### EXERCISE INSTRUCTIONS
Both the line containing "Click Get Prime for USB Protection" and the line containing "has width=2328, height=1004." belong to the span. Output exactly that span from the listing below, and nothing outside it.
=-=-=-=-=
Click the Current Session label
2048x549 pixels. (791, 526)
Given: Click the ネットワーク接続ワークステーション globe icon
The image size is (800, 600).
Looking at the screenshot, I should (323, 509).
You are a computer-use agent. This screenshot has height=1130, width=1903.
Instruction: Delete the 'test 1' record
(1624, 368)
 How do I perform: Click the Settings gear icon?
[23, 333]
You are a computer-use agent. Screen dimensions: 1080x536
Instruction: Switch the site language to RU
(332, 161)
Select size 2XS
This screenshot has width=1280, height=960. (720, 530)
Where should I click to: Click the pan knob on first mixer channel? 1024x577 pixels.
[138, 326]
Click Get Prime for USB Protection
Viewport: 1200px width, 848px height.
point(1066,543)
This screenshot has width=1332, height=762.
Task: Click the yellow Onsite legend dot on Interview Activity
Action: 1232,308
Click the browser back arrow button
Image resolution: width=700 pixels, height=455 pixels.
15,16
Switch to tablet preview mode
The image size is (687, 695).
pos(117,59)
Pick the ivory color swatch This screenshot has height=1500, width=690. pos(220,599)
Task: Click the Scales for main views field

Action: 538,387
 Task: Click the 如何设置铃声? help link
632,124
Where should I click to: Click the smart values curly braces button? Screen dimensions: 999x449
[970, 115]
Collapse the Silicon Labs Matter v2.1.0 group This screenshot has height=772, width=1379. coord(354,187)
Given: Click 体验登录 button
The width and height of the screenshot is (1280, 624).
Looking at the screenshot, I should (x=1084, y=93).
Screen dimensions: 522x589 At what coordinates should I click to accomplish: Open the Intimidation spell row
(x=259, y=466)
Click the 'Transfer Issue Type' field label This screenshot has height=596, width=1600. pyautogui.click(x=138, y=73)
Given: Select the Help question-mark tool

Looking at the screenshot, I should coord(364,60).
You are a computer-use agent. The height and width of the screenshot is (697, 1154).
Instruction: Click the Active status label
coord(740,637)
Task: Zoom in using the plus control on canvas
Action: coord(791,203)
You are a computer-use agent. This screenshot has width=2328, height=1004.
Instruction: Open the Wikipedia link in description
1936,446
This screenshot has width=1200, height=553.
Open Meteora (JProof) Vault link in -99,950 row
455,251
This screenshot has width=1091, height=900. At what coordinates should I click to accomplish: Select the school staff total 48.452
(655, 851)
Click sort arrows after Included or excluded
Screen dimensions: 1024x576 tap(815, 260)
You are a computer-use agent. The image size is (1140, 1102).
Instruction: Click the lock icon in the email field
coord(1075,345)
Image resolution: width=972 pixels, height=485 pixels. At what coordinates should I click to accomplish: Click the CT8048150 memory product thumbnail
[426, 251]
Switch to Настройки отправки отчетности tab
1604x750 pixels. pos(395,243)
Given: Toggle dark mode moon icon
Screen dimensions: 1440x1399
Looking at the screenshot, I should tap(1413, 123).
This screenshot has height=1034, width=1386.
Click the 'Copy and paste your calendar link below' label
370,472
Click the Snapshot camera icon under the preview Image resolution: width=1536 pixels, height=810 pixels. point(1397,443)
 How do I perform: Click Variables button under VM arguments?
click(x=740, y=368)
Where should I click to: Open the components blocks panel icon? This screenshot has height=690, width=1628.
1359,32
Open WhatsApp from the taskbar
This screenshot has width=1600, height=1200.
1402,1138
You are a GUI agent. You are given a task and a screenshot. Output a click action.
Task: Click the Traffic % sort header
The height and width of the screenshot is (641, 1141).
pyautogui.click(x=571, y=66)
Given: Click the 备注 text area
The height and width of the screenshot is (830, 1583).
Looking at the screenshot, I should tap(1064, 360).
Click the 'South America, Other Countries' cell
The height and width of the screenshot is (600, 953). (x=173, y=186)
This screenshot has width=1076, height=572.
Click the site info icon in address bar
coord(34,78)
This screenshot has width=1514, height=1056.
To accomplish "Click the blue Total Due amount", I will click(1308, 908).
=-=-=-=-=
### SOLUTION BELOW
Click Get Prime for USB Protection
Viewport: 1200px width, 848px height.
point(1066,543)
This screenshot has width=1332, height=762.
Task: Click the yellow Onsite legend dot on Interview Activity
Action: 1232,308
Click the browser back arrow button
Image resolution: width=700 pixels, height=455 pixels.
15,16
Switch to tablet preview mode
The image size is (687, 695).
pos(117,59)
Pick the ivory color swatch This screenshot has height=1500, width=690. pos(220,599)
Task: Click the Scales for main views field

Action: 538,387
 Task: Click the 如何设置铃声? help link
632,124
Where should I click to: Click the smart values curly braces button? Screen dimensions: 999x449
[970, 115]
Collapse the Silicon Labs Matter v2.1.0 group This screenshot has height=772, width=1379. coord(354,187)
Given: Click 体验登录 button
The width and height of the screenshot is (1280, 624).
Looking at the screenshot, I should (x=1084, y=93).
Screen dimensions: 522x589 At what coordinates should I click to accomplish: Open the Intimidation spell row
(x=259, y=466)
Click the 'Transfer Issue Type' field label This screenshot has height=596, width=1600. pyautogui.click(x=138, y=73)
Given: Select the Help question-mark tool

Looking at the screenshot, I should coord(364,60).
You are a computer-use agent. The height and width of the screenshot is (697, 1154).
Instruction: Click the Active status label
coord(740,637)
Task: Zoom in using the plus control on canvas
Action: coord(791,203)
You are a computer-use agent. This screenshot has width=2328, height=1004.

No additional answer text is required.